Five former secretaries of defense are calling on Congress to hold immediate hearings on President Donald Trump’s recent firings of the chairman of the Joint Chiefs of Staff and several other senior military leaders, according to a letter obtained by The Associated Press.

The five men — who represented Republican and Democratic administrations over the past three decades — said the dismissals were alarming, raised “troubling questions about the administration’s desire to politicize the military” and removed legal constraints on the president’s power.

▶ Read more about the defense chiefs’ call for congressional hearings

Judge finds mass firings of federal probationary workers were likely unlawful

A federal judge in San Francisco on Thursday found that the mass firings of probationary employees were likely unlawful, granting temporary relief to a coalition of labor unions and organizations that has sued to stop the Trump administration’s massive dismantling of the federal workforce.

U.S. District Judge William Alsup ordered the Office of Personnel Management to inform certain federal agencies that it had no authority to order the firings of probationary employees, including at the Department of Defense.

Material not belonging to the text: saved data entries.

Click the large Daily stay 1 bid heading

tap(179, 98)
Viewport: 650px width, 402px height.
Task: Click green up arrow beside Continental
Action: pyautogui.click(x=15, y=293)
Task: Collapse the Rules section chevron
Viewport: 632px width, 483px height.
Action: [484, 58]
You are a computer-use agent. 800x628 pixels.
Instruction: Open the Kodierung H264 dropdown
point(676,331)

Lawyers for the government agree that the office has no authority to hire or fire employees in other agencies. But they said the Office of Personnel Management asked agencies to review and determine whether employees on probation were fit for continued employment. They also said that probationary employees are not guaranteed employment and that only the highest performing and mission-critical employees should be hired.

Attorneys for the coalition cheered the order, although it does not mean that fired employees will automatically be rehired or that future firings will not occur.

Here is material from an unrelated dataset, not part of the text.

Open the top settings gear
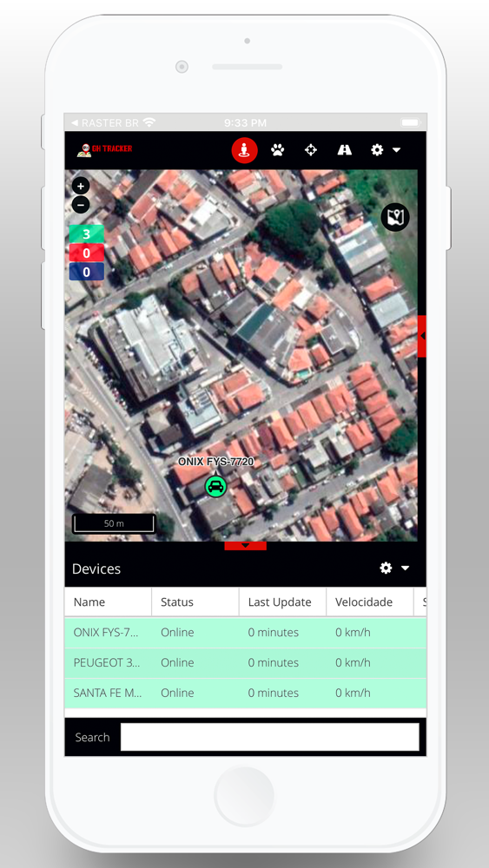 (x=385, y=149)
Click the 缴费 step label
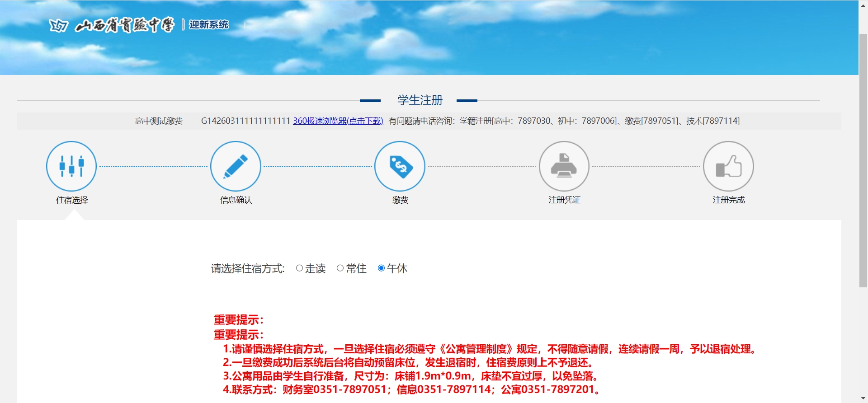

▶ Read more about the judge’s ruling

A good rapport but mixed signals on Ukraine: Takeaways from Keir Starmer’s trip to Washington

Starmer wore a broad smile aboard the plane home from Washington. He landed back in Britain on Friday with the satisfaction of a tricky mission not quite accomplished, but off to a flying start.

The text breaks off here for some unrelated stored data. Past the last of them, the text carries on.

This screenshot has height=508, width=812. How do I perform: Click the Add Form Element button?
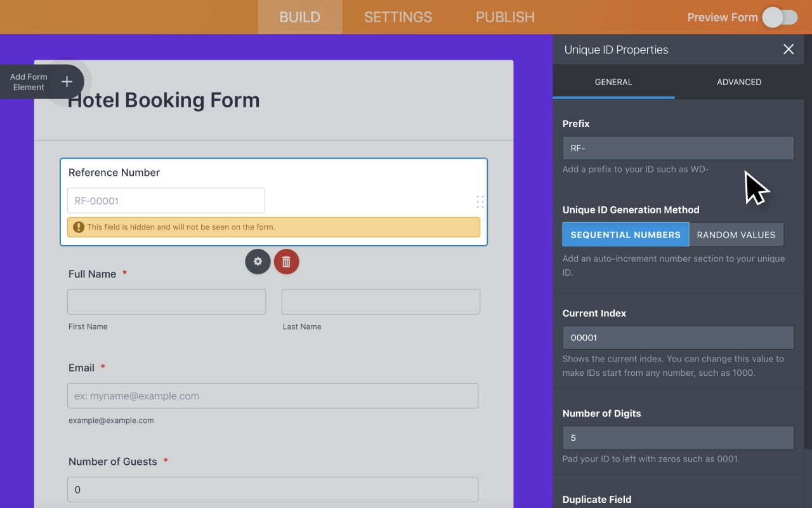[x=29, y=82]
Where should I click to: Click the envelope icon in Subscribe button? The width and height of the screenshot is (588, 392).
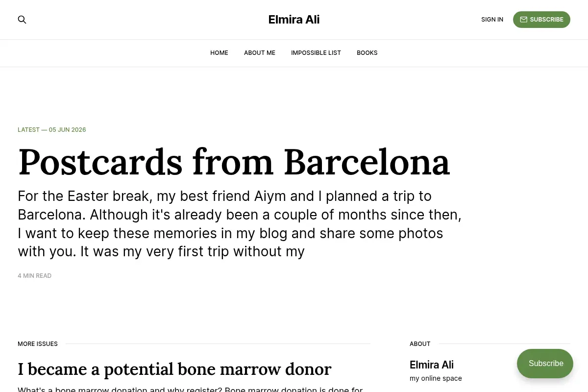coord(523,20)
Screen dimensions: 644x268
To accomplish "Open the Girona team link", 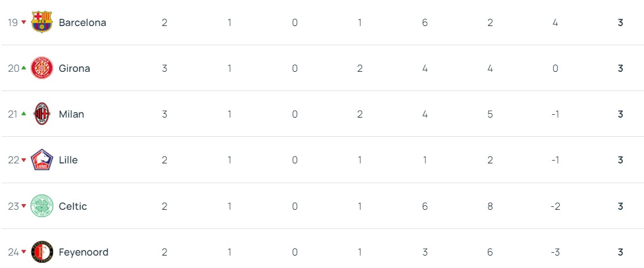I will [74, 68].
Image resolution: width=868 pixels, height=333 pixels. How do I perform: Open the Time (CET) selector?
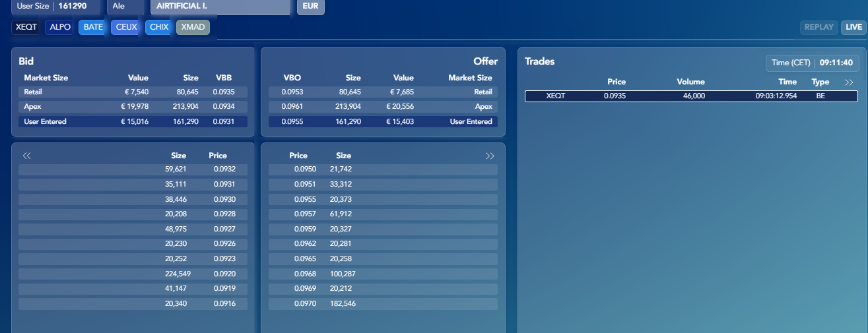(x=812, y=63)
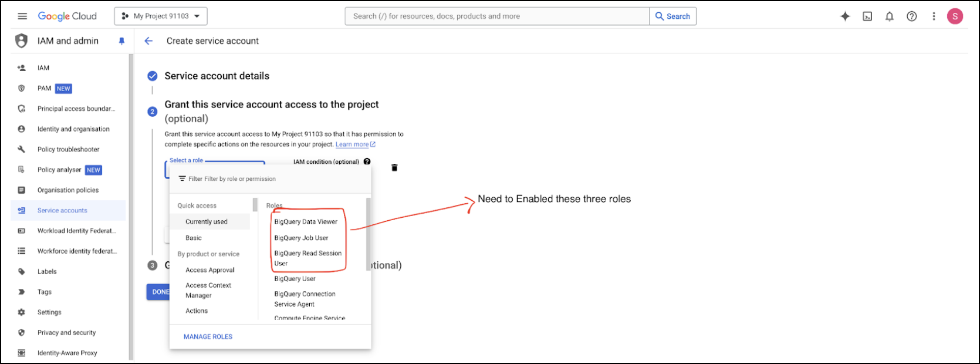Activate Cloud Shell terminal icon
Screen dimensions: 980x364
coord(867,16)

Starmer’s goals for his trip were to persuade Trump to provide Ukraine with security guarantees in any peace deal and head off duties on British goods while pursuing a rapport with an unpredictable U.S. leader who is the center-left prime minister’s opposite in temperament and political outlook.

On the personal front, he appeared to be remarkably successful. Whether that will bolster U.S. support for Kyiv or spare the U.K. from tariffs, only time will tell.

▶ Read takeaways from Starmer’s White House visit

At meeting with Trump, Zelenskyy will seek security assurances against future Russian aggression

Ukraine’s leader will meet with Trump in Washington on Friday at a pivotal moment for his country, one that hinges on whether he can persuade Trump to provide some form of U.S. backing for Ukraine’s security against any future Russian aggression.

During his trip to Washington, Zelenskyy’s delegation is expected to sign a landmark economic agreement with the U.S. aimed at financing the reconstruction of war-damaged Ukraine, a deal that would closely tie the two countries together for years to come.

Though the deal, which is seen as a step toward ending the three-year war, references the importance of Ukraine’s security, it leaves that to a separate agreement to be discussed between the two leaders — talks that are likely to commence Friday.

As Ukrainian forces hold out against slow but steady advances by Russia’s larger and better-equipped army, leaders in Kyiv have pushed to ensure a potential U.S.-brokered peace plan would include guarantees for the country’s future security.